* **PERGUNTAS A RESPONDER**:
**A)** Repita fielmente o trecho sobre Escrita Criativa, começando nas palavras "Por isso, escrever" e parando depois de "uma mulher inteligente?".
**B)** Segundo o trecho sobre Escrita Criativa, o que a Escrita Criativa deve transmitir com excelência?

* **TRECHO CITADO**:
__________________________________________________

3 – “Hoje saí para comprar pão conforme me disseram, para me perder entre as estrelas da noite sem fim.” Houve uma mudança súbita. Podemos pensar sobre a nossa hipótese inicial de uma passividade, mas um certo movimento de sair da realidade inicialmente estabelecida como fato. Os motivos para essa saída da realidade podem ser vários.

Esses três exemplos, conectados, envolvem não só possibilidades de Escrita Criativa, como também um sutil e ostensivo movimento de nosso cérebro em direção ao entendimento do que está acontecendo. Geralmente nosso cérebro gosta de entender o que acontece, mas é comum também gostarmos de uma coisa que não conseguimos entender, pois ficamos curiosos acerca de seu processo. Esse é justamente o efeito estético da escrita. É sobre ele que a Escrita Criativa deve lidar.

Por isso, escrever também exige de nós leitura, para encontrar formas de trazer esse efeito estético para mais perto de nós e, consequentemente, do texto. A leitura é uma atividade na qual começamos a despertar pensamentos e sentimentos. Portanto, a Escrita Criativa deve transmitir pensamentos e sentimentos com excelência. 

Definições preliminares de um bom texto.

2 – Objetividade na Escrita Criativa

Querido, o que você prefere? Uma mulher bonita ou uma mulher inteligente?

Nem uma, nem outra. Você sabe que eu só gosto de você.

            A Escrita Criativa deve ser objetiva. O que é escrever com objetividade? Esse princípio nos coloca um desafio que se dá justamente quando pensamos uma coisa e não sabemos como transpô-la para o papel, isto é, materializá-la. Como se faz isso? Vimos que para escrever precisamos de liberdade e que esta liberdade está sempre atrelada a uma noção de responsabilidade.

Devo sou livre por ser responsável sobre as minhas escolhas. Isso significa que partilho com o outro a minha maneira única de ser quem eu sou. Algo sobre mim eu já conheço, mesmo que não tenha consciência de tudo o que me cerca. Isso aumenta a possibilidade de escolher esse lugar em detrimento de outro para eu estar. Essa também é a base para o conhecimento.

Um professor só pode falar de alguma coisa que ele sabe. Se ele fala de algo que não sabe fica evidente para todos a perda na confiança, por melhor que o professor tente disfarçar esse embaraço. Essa é a tarefa de quem educa: estar sempre se colocando com humildade para aprender. Ou pelo menos deveria ser assim.

A atividade educacional passa a ser geral com o passar do tempo: todos aprendem a ler e a escrever. As pessoas passam a identificar códigos com o objetivo de acumular conhecimentos que serão ferramentas para o trabalho.

__________________________________________________

* **DADOS COLETADOS**:
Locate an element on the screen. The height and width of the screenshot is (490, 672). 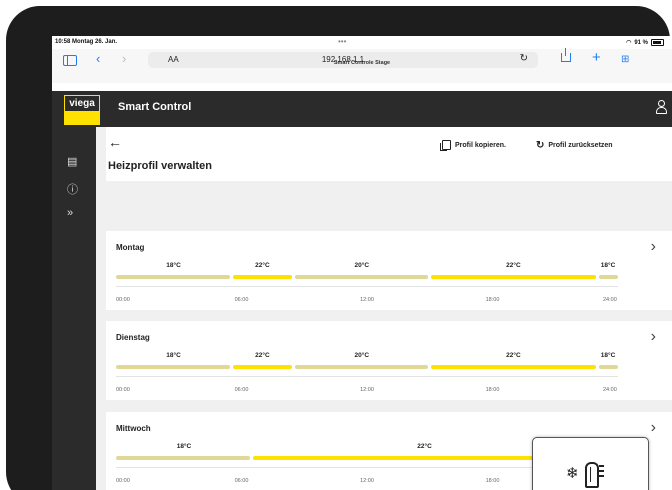
viega-logo: viega is located at coordinates (82, 110).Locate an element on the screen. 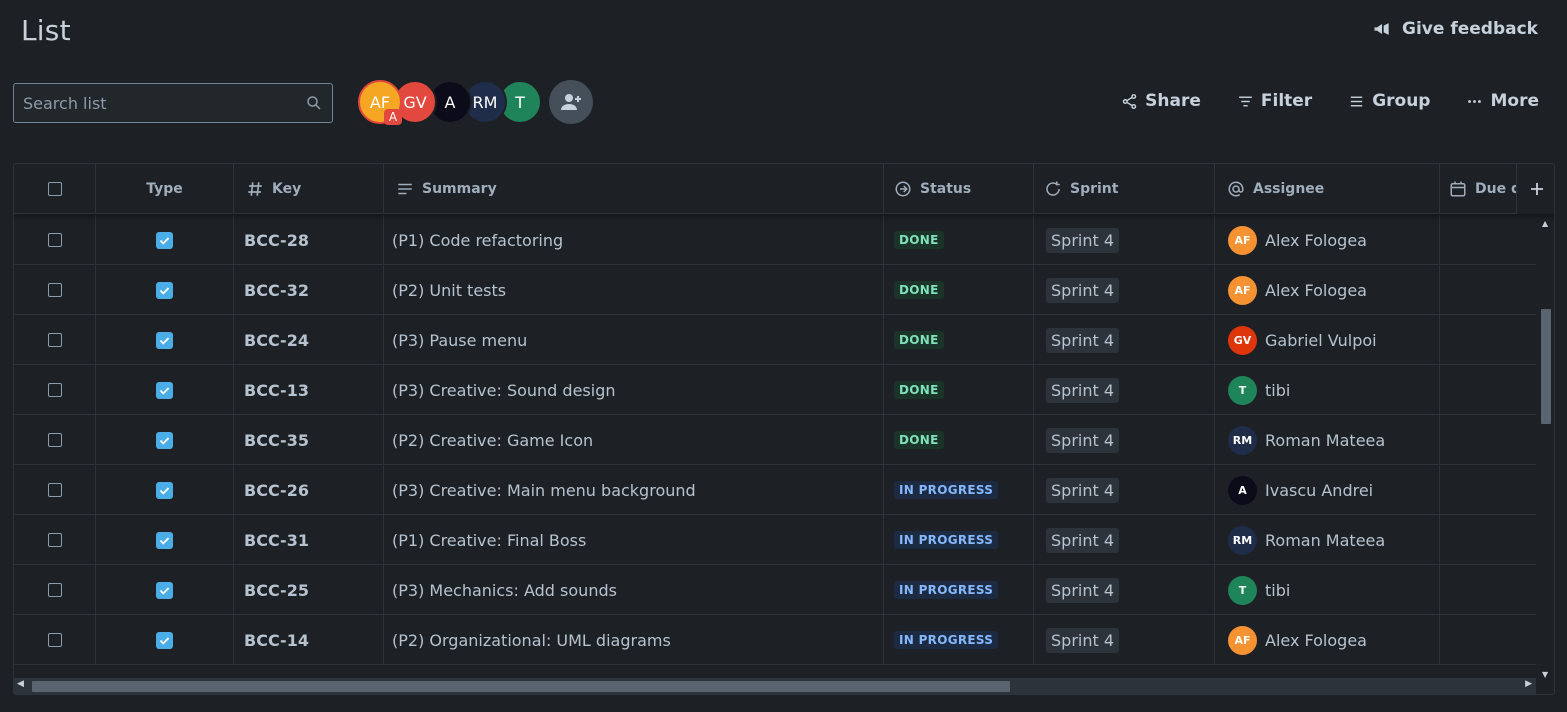 This screenshot has width=1567, height=712. key-cell: BCC-35 is located at coordinates (309, 440). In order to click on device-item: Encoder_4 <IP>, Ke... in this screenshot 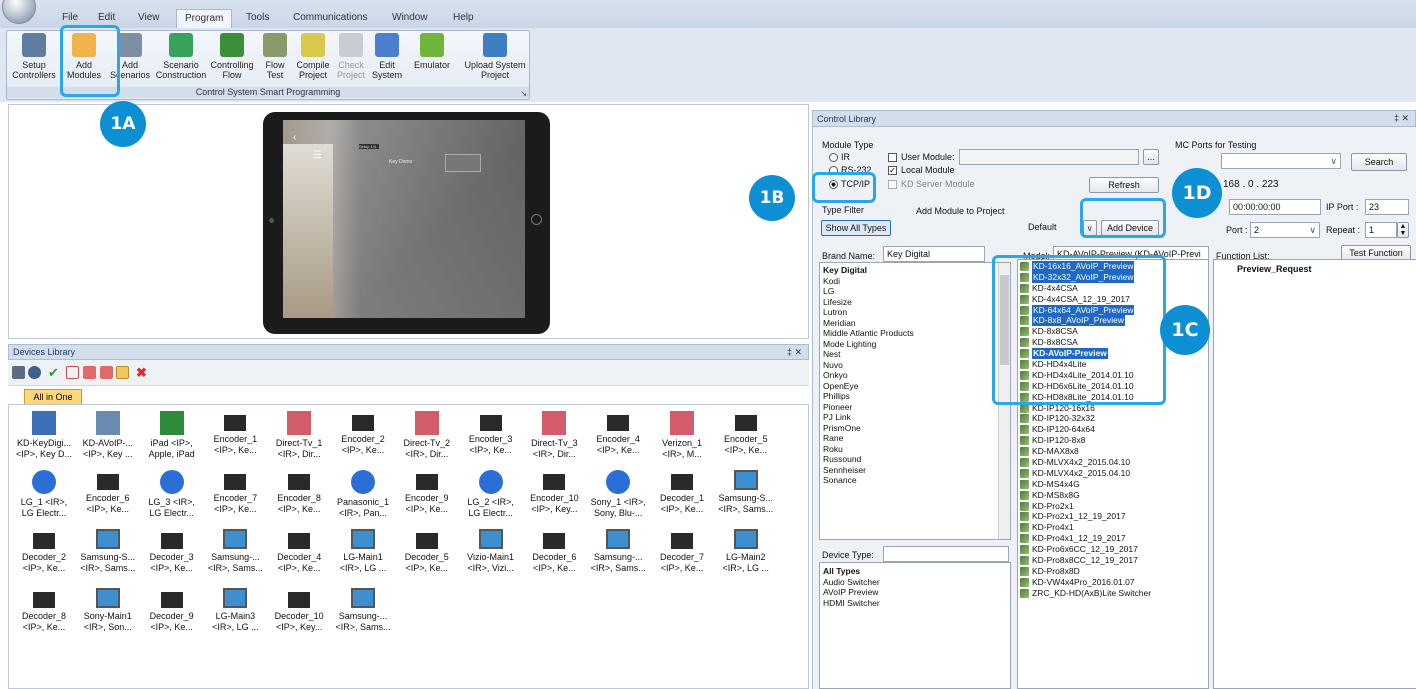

__________________________________________________

* **RESPOSTAS DO EXERCÍCIO**:
**A)**
Por isso, escrever também exige de nós leitura, para encontrar formas de trazer esse efeito estético para mais perto de nós e, consequentemente, do texto. A leitura é uma atividade na qual começamos a despertar pensamentos e sentimentos. Portanto, a Escrita Criativa deve transmitir pensamentos e sentimentos com excelência. 

Definições preliminares de um bom texto.

2 – Objetividade na Escrita Criativa

Querido, o que você prefere? Uma mulher bonita ou uma mulher inteligente?

**B)** Pensamentos e sentimentos.